'Crunch point' is yet to come, say indie publishers

'Crunch point' is yet to come, say indie publishers

Two indie publishers have shared their concerns about the coming autumn, and emphasised the importance of flexible plans moving forward.

Speaking at the IPG Virtual Spring Conference, Sarah Braybrooke, managing director at Scribe UK, and Atlantic Books managing director Will Atkinson aired concerns on the packed line-up of titles expected this autumn because of coronavirus delays.

"I'm concerned about the massive concertina effect that might last into next year," Atkinson said. "I am much more worried now than I was a month ago." He said that approximately 30% of Atlantic's titles due for July had been moved.
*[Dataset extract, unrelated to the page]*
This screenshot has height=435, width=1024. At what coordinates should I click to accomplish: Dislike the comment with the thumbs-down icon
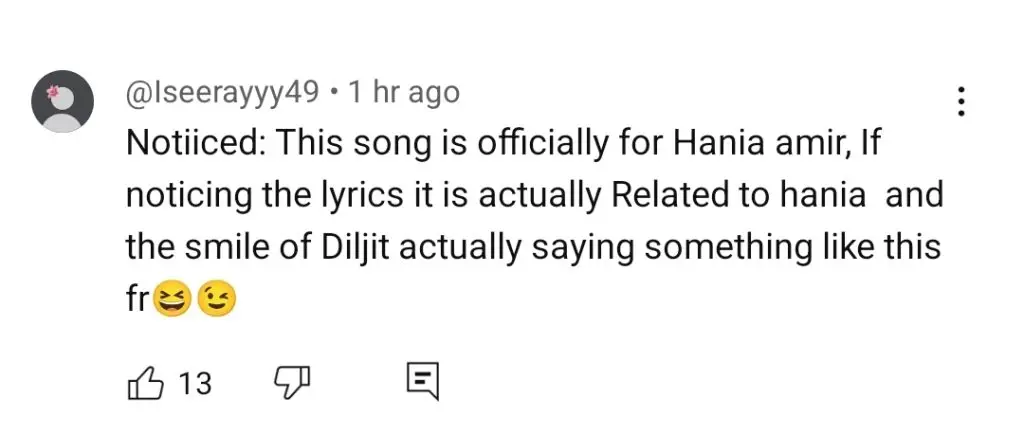(291, 381)
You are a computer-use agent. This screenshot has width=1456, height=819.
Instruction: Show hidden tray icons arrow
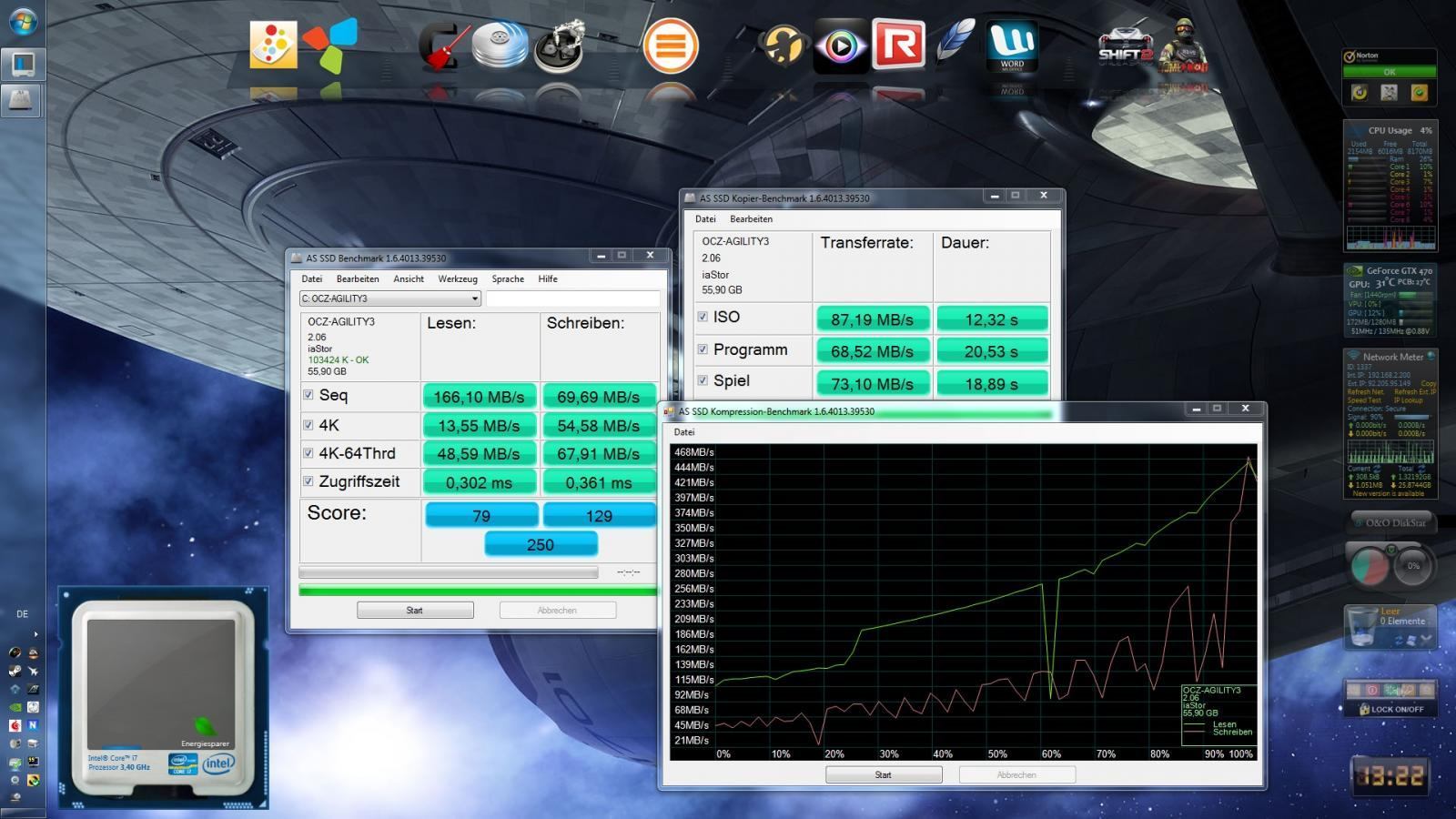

Braybrooke (pictured) said Scribe UK has removed the bulk of its titles set for spring and summer publication, and rescheduled them for autumn and next year. Braybrooke said that autumn is "always a bunfight" but that the company would be "fighting for sales". She added it was difficult to schedule ahead, and unwise to "cling on to any one plan too hard" as "everything is changing".

Atkinson added that many presses had been affected by other factors brought on by the pandemic, including the closure and reopening of Gardners, and Amazon's distribution issues.

Both independent publishers agreed the level of "author kickback" had varied from writer to writer, with some keen for their titles to be brought forward and others urging delay.

Braybrooke noted there had been a number of very specific titles across wellbeing and self-help genres that soared in popularity, with Lori Gottlieb's Maybe You Should Talk to Someone a particular standout. She added that lockdown was an important time to be aware of trends, and as such has commissioned a book about home schooling.

Braybrooke said she had also advised Alexa Schoen to bring forward the publication of Entry Level Boss: A 9-Step Guide for Finding a Job You Like (And Actually Getting Hired to Do It) to April, to cater for young graduates facing the job market at a time of unprecedented insecurity.

Atkinson said Atlantic's marketing team were now doing "twice the work", despite the company "being late to the furlough party". Meanwhile Scribe had been preparing to recruit new employees as plans to expand were afoot, but Braybrooke said the existing cohort were absorbing the demands into their roles, with recruitment on hold for now.